Malaysia’s Cradle to co-invest $7m in four firms

Cradle Fund Sdn Bhd, an agency under Malaysia’s finance ministry, has signed a co-investment partnership with four firms, pledging a combined amount of MYR 23 million ($7 million) over the next two years.

The four investor firms are Fatfish Ventures Sdn Bhd, OSK Ventures International Bhd, Japanese firm CoEnt Venture Partners Pte Ltd and Singapore-based Crystal Horse Investments Pte Ltd.

The four firms are offering a total co-investment amount of MYR 11.5 million ($3.5 million) for the next two years. OSK Ventures, however, is offering its MYR 5 million ($1.5 million) portion over a period of three years.

For Cradle, a private-public initiative between the Finance Ministry and MyEG Services Bhd, this deal marks a change from its earlier model, where it disbursed grants, and did not take an equity interest.

Co-investment entails matching the investment made by the private equity, venture capital or angel investor partners, and taking an equity interest in these firms.

Annually, Cradle generates an average of MYR 20 million to MYR 30 million ($6.06 million to $9.1 million) of investments. With this partnership, the fund has hit one-third of its 2015 investment target.

Cradle CEO Nazrin Hassan said the agency will invest equally in three to ten Malaysian technology startups, with each partner.

The matching investment in each startup would be up to a maximum of MYR 500,000 ($151,000).

“That means the total matching investment may come up to about MYR 1 million each, with a minimum of 23 deals, over a period of two years,” he said when announcing the partnership.

Going forward, Cradle will cease its grant co-investments model, save for the existing deals and partnership with Golden Gates Ventures Pte Ltd. Instead, it will provide equity investments, subject to the approval from the Finance Ministry,

With this  “landmark shift in the evolution of the fund’s role”, Cradle is hoping that by 2017,  70% of its allocated early stage funding would be in the form of equity co-investment . “I foresee the bulk of remaining 30% as direct grants for prototype funding. The 70% will be in the commercialisation stage,” Hassan  said.

According to him the change in strategy of the fund was in line with the government’s intent to reduce the dependence on grants and move towards private sector driven market instruments like equity and debt. “This is one way we are improving the grant funding ecosystem, and learning from the private investors on how to exit from our investments,” he explained adding that Cradle will transform into a revenue-generating organization under this arrangement.

Nazrin told the media that the objective now was to enlarge the pool of co-investors, to achieve the 70% equity investment ratio. For that, Cradle estimates it needs 20 to 30 partners. “There are a lot of partners in the pipeline.

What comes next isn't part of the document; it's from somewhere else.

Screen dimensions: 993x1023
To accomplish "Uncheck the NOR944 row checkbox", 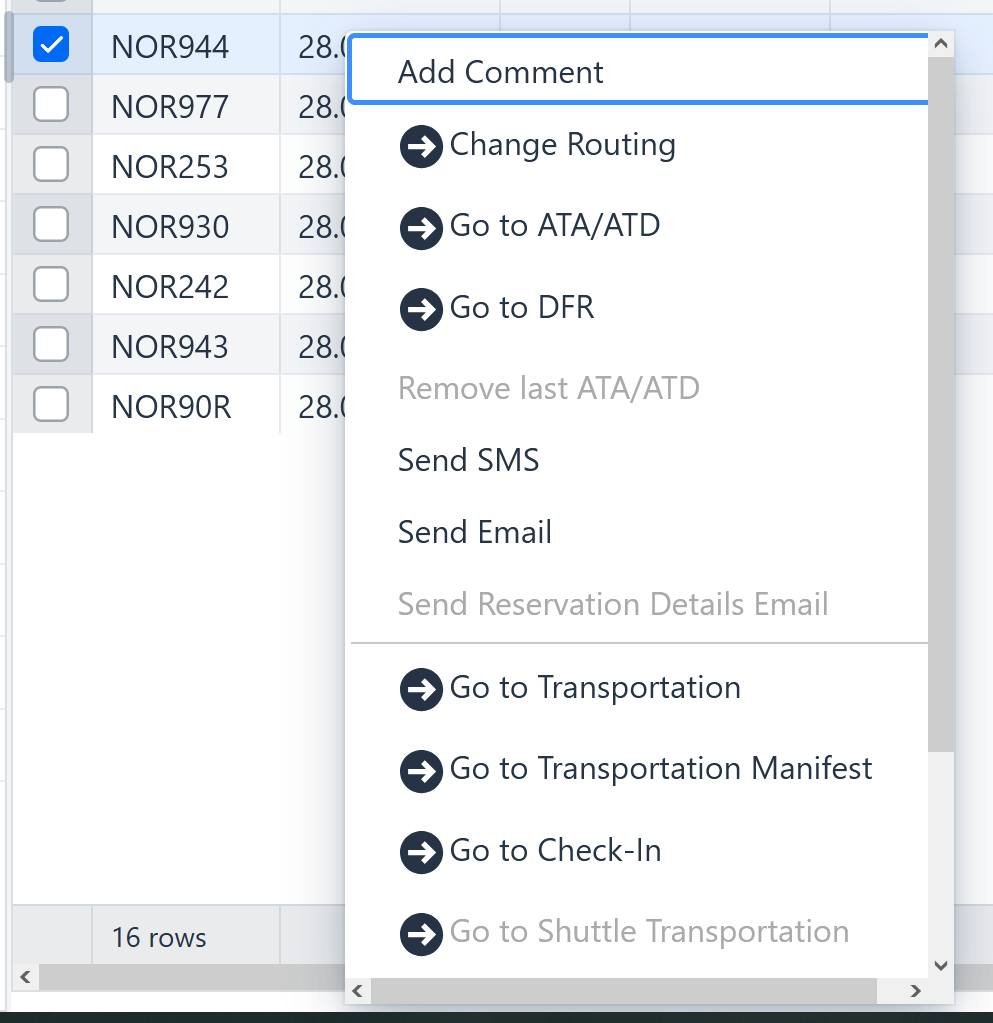I will pyautogui.click(x=51, y=44).
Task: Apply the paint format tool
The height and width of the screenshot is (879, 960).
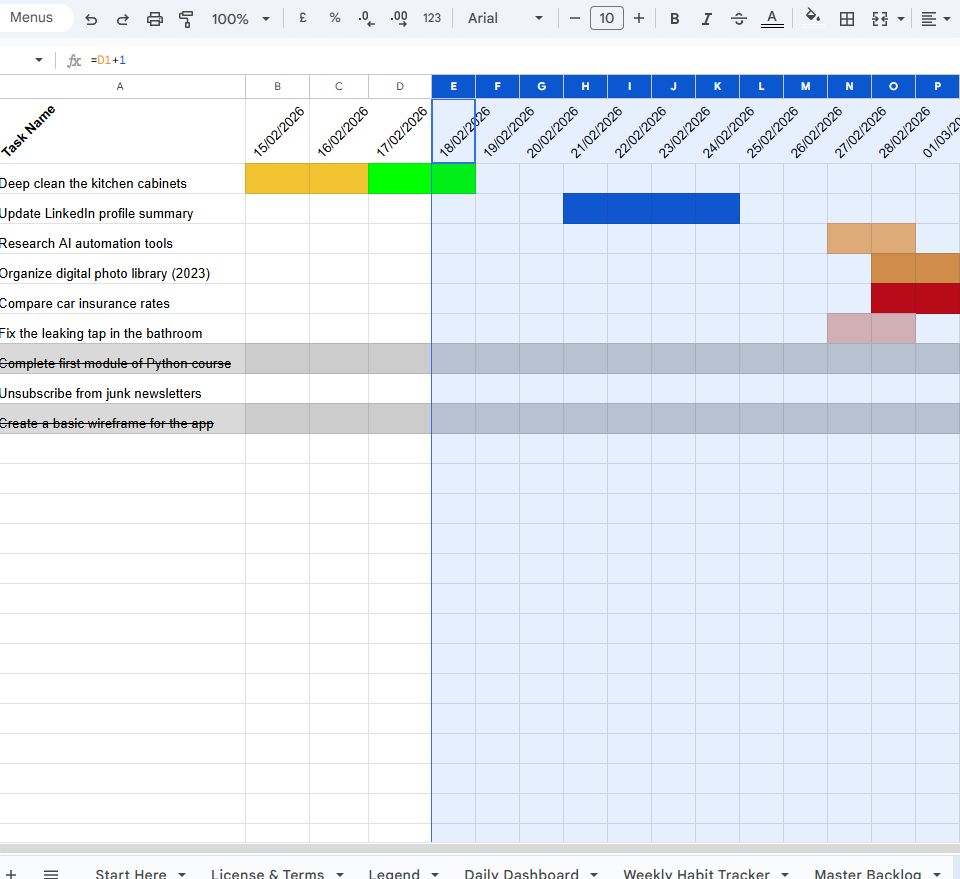Action: pos(187,18)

People want to come in to Malaysia. Appetite for Malaysian deals is there,” he said.

“There is also no shortage of demand from the startups; we already have a standing demand of about 80 applications,” he disclosed.

Unlike its partners, who will be directly involved in the direction and management of the startups they fund, Cradle will take a more passive role by providing coaching, support and value-add services to the startups.

“The partners will have their pick of the start-ups they want to invest in and we will assist them, but they will at the front,” Nazrin said.

As for stake size in the target company , Fatfish said it usually looks for 10% to 40%, OSK Ventures up to 49% while Crystal Horse seeks a smaller 5% to 20% stake-holding. The return on investment targeted across the board was between 10% and 20%.

This partnership is a second co-investment agreement for Cradle, which had signed its first such agreement with the Singapore-based seed fund provider Golden Gate Ventures, in June this year.

The partnership with Golden Gates had a combine co-investment amount of MYR 5 million ($1.5 million).